▸ **TASK GOAL**
Reproduce the stretch of entries from the line containing "click on people." through the line containing "center [264, 13].", keeping every line identical and including both ends.

=== GIVEN RECORDS ===

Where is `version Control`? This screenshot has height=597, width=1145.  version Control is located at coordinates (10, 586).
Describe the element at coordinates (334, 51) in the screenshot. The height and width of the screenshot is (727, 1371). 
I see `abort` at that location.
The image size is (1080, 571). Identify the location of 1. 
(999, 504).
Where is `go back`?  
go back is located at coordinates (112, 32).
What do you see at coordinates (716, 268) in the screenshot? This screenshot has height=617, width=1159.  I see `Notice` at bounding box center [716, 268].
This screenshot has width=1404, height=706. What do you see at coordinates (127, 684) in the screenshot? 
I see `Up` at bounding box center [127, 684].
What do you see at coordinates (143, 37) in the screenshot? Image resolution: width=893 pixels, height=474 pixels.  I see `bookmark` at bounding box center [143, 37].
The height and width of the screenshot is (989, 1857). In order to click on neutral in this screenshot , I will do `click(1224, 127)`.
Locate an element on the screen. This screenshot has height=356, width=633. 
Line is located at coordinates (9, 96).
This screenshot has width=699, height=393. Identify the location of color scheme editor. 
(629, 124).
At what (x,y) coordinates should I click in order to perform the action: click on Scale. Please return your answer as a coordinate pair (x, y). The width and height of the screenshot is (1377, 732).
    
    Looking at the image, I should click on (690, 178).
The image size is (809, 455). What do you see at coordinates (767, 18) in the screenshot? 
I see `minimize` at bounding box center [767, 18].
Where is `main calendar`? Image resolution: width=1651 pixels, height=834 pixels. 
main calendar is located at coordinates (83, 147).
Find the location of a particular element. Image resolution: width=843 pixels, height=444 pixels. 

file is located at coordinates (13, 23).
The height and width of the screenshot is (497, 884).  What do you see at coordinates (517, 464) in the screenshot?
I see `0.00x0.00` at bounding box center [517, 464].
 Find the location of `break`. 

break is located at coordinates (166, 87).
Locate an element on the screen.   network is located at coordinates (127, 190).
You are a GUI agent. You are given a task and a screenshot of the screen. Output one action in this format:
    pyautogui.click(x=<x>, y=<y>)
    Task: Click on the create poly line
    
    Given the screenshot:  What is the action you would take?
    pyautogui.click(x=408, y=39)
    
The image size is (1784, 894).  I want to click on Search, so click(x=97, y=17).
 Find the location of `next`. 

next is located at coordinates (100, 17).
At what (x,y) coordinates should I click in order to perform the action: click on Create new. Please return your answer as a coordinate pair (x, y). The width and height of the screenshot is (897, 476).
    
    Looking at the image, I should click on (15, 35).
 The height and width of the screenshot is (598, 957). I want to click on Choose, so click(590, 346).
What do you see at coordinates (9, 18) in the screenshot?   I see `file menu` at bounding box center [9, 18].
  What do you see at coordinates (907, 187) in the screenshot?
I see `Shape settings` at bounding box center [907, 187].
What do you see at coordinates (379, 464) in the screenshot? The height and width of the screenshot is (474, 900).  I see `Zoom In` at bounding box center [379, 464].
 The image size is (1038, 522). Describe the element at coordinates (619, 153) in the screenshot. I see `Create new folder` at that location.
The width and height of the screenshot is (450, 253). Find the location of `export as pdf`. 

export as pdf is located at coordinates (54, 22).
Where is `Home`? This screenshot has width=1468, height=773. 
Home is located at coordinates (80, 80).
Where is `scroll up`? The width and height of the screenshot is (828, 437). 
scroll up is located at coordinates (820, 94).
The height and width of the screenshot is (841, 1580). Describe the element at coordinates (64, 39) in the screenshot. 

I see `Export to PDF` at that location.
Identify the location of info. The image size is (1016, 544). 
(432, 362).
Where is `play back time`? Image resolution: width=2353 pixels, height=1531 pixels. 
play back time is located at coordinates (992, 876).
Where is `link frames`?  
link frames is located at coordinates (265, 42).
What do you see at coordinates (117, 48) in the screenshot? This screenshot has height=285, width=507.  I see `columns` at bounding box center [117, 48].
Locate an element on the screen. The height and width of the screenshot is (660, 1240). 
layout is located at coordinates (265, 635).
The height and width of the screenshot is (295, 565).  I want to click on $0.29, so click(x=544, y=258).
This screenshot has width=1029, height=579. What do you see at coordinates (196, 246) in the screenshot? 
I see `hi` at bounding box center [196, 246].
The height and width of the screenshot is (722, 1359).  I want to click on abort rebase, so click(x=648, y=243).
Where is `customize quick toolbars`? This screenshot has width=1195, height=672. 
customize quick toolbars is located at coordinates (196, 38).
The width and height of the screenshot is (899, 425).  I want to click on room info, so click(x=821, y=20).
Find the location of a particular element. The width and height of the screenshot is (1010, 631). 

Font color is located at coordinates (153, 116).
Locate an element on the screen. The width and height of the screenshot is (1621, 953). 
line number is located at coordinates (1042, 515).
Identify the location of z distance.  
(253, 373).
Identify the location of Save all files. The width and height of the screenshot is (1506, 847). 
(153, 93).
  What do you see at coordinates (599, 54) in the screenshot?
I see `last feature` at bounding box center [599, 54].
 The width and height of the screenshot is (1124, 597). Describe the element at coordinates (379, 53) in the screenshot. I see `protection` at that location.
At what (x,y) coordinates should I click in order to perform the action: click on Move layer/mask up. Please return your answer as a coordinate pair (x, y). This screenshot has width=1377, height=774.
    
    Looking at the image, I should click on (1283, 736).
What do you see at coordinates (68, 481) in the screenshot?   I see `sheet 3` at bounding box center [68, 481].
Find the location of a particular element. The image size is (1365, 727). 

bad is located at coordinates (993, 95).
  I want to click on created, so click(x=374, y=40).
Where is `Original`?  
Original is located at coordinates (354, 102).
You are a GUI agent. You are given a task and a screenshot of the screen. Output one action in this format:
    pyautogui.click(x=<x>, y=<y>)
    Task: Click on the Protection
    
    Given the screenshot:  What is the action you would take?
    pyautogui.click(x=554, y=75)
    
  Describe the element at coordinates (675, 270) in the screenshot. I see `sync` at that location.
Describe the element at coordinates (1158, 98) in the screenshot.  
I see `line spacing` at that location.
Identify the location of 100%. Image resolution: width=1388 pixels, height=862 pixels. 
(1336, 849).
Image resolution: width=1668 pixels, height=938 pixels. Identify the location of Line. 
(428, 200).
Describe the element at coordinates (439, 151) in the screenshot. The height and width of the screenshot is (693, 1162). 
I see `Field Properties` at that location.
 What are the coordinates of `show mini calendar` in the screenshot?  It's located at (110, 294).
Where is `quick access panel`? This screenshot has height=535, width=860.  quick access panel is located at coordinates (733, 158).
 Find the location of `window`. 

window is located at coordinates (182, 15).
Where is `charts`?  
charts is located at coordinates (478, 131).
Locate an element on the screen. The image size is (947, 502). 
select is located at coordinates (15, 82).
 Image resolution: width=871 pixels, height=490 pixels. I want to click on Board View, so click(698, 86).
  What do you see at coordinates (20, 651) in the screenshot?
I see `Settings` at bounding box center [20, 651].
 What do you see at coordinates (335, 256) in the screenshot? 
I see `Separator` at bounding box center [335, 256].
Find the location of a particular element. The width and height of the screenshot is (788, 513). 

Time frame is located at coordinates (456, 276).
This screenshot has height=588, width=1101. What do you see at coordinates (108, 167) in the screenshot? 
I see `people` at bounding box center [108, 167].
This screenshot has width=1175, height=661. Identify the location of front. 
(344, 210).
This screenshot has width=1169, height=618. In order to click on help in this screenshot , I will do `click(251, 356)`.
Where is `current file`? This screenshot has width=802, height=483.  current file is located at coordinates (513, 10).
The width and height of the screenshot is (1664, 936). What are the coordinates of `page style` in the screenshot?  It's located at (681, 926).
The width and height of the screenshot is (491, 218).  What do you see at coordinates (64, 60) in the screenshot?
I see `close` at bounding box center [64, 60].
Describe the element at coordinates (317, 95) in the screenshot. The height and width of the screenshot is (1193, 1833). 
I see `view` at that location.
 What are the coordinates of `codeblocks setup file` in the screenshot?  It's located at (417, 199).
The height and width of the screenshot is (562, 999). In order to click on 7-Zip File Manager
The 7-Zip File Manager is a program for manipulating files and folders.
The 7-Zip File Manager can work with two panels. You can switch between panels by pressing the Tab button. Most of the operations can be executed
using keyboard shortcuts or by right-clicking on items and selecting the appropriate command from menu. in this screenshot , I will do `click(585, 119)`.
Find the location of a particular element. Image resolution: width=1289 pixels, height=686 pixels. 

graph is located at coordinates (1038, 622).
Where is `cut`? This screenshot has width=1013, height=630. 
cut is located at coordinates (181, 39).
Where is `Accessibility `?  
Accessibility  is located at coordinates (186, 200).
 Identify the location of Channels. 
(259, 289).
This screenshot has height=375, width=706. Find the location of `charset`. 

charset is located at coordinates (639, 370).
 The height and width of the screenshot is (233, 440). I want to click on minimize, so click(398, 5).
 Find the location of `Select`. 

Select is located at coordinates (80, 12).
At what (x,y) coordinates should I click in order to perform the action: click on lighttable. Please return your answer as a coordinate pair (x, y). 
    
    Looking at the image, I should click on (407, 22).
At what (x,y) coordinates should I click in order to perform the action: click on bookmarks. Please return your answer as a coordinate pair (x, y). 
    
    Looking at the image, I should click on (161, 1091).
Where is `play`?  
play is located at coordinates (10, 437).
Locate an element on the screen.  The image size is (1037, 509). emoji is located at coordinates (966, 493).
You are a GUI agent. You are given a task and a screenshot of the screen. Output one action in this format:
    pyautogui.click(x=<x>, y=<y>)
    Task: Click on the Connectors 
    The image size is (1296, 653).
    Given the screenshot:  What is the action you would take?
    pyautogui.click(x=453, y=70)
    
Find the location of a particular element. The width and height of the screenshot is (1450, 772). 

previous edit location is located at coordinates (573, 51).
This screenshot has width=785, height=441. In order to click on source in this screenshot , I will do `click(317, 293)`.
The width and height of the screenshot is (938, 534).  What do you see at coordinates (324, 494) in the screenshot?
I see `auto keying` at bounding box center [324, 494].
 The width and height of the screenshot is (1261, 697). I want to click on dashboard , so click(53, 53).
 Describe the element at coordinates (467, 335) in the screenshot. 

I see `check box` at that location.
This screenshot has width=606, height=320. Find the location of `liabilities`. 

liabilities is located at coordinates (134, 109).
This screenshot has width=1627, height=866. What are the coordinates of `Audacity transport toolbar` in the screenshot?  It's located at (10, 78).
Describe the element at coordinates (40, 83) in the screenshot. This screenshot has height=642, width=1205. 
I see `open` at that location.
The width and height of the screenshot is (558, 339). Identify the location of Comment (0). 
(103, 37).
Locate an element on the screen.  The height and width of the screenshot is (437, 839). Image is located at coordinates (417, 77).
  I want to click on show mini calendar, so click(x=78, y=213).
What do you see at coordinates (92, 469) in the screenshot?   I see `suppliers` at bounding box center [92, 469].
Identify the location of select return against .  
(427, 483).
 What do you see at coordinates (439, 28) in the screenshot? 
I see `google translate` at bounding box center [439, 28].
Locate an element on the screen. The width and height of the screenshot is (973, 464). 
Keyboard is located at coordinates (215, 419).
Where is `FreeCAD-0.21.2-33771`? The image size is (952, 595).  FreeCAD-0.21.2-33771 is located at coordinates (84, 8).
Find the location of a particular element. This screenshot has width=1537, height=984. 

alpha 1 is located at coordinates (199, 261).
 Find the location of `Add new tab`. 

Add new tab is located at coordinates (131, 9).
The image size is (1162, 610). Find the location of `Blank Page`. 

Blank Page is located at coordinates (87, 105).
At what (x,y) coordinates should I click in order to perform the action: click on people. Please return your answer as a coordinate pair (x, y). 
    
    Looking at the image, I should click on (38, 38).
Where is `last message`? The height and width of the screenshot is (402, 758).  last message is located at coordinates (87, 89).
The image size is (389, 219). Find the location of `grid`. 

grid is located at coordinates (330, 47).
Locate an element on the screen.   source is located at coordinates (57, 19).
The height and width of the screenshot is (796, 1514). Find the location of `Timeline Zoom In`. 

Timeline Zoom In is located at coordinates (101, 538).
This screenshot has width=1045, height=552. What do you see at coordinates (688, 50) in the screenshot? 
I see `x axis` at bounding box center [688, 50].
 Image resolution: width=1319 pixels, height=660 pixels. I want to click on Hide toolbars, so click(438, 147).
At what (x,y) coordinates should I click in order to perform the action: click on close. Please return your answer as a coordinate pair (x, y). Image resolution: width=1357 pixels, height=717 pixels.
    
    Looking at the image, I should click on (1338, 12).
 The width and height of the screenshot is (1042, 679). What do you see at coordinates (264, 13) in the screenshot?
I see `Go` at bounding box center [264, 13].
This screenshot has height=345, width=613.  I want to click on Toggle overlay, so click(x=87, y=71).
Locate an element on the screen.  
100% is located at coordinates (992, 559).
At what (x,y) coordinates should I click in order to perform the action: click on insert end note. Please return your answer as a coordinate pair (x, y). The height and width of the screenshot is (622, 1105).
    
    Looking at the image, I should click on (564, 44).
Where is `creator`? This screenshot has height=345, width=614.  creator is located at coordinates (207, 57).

===

▸ **RESULT OF THE EXERCISE**
At what (x,y) coordinates should I click in order to perform the action: click on people. Please return your answer as a coordinate pair (x, y). 
    
    Looking at the image, I should click on (38, 38).
Where is `last message`? The height and width of the screenshot is (402, 758).  last message is located at coordinates (87, 89).
The image size is (389, 219). Find the location of `grid`. 

grid is located at coordinates (330, 47).
Locate an element on the screen.   source is located at coordinates (57, 19).
The height and width of the screenshot is (796, 1514). Find the location of `Timeline Zoom In`. 

Timeline Zoom In is located at coordinates (101, 538).
This screenshot has width=1045, height=552. What do you see at coordinates (688, 50) in the screenshot? 
I see `x axis` at bounding box center [688, 50].
 Image resolution: width=1319 pixels, height=660 pixels. I want to click on Hide toolbars, so click(438, 147).
At what (x,y) coordinates should I click in order to perform the action: click on close. Please return your answer as a coordinate pair (x, y). Image resolution: width=1357 pixels, height=717 pixels.
    
    Looking at the image, I should click on (1338, 12).
 The width and height of the screenshot is (1042, 679). What do you see at coordinates (264, 13) in the screenshot?
I see `Go` at bounding box center [264, 13].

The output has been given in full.